Mele Kyari, group chief executive officer of the NNPC, at the Nigerian International Economic Partnership held in New York on Thursday, said the corporation has met with the and the Exim Bank to source financing for its gas projects.
Nigeria has drawn up an ambitious energy transition plan with the price tag of $410 billion, which requires the bulk of financing coming from developed countries.
“Inclusion (in energy transition) means that we need to be supported,” Kyari said.
The NNPC boss said the country was getting a grant to build baseline carbon emission studies by the United States government and this would be very helpful, echoing the statement by the President.
“Currently, the major source of financing we are having is from the African Exim,” he said.
NNPC secured $ 1 billion financing from the African Exim Bank directed towards fixing its refineries.

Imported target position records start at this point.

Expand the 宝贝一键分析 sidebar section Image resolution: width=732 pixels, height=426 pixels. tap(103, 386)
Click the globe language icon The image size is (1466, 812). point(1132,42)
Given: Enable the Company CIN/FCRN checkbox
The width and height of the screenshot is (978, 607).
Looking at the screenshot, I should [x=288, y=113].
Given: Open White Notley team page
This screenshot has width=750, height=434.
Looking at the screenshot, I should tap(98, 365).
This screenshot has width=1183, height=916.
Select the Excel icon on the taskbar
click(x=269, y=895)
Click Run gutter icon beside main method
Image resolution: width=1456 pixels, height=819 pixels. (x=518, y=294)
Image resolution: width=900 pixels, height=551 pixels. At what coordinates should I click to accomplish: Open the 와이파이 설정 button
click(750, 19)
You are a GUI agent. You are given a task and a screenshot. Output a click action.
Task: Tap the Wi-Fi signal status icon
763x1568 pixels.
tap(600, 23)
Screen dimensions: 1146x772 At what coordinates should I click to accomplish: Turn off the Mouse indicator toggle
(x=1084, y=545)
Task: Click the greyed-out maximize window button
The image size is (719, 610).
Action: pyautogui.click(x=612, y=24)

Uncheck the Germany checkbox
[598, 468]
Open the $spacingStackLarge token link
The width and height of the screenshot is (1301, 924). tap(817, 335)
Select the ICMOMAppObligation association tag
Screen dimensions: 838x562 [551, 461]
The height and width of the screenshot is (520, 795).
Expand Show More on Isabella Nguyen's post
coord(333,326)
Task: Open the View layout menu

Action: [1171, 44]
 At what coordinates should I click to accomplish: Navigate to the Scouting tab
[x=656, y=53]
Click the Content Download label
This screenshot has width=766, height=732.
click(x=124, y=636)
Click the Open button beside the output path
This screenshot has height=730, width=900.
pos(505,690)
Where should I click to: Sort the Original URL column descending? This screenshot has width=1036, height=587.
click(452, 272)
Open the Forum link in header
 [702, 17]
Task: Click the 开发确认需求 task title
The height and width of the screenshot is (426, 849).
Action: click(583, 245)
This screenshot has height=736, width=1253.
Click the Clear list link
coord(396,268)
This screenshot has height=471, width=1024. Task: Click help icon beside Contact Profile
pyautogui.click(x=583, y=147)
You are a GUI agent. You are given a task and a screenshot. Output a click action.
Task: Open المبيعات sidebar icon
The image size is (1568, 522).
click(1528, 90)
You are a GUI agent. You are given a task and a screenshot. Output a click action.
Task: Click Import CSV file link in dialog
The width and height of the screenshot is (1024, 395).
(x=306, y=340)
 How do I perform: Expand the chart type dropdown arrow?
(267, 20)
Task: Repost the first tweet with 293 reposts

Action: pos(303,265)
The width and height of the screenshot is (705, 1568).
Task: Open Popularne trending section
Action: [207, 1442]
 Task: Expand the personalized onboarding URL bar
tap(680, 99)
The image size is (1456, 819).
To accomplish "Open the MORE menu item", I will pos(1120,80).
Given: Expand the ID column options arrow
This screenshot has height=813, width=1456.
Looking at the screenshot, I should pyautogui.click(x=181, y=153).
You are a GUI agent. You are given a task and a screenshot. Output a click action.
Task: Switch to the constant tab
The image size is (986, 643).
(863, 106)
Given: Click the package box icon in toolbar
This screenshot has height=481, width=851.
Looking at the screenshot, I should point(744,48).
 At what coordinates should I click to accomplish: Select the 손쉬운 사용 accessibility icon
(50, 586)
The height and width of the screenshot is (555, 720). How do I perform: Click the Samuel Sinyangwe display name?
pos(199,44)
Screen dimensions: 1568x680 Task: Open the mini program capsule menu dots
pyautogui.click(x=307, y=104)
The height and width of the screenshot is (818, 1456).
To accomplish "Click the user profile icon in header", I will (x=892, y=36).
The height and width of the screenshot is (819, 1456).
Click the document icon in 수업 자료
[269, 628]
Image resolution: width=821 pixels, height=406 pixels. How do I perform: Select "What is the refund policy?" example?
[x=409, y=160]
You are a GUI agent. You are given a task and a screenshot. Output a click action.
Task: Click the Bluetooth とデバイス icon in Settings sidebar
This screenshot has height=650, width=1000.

A condition to secure the financing is that the refineries be run profitably to enable repayment.
Nigeria has made the argument that gas should be included as a transition fuel and on that basis has drawn up energy transition plans to reach net zero by 2060 that basis is seeking investments to resuscitate abandoned gas projects and build new ones.
Kyari said Nigeria is looking for opportunities to leverage the enormous gas resources in the country to provide the possibility that is required for the energy transition.
It will cost $410 billion to transit, according to the federal government, and huge gas projects like the recently signed Memorandum of Understanding between the NNPC, ECOWAS Commission, and Morocco to deliver pipelines along the African corridor will gulp billions of dollars.
“We are embarking on massive infrastructure and to see how we can deliver the Morocco gas pipeline which will pass through a number of countries to provide a number of securities including bringing people out of poverty and also an opportunity that is there that we are doing also in the domestic market, increasing more gasses in the domestic market,” he said.
The Nigeria-Morocco Gas Pipeline is a 5,600km gas pipeline project, traversing 13 African countries, which, when completed will provide gas from Nigeria to the West African countries up to the Kingdom of Morocco and subsequently to Europe.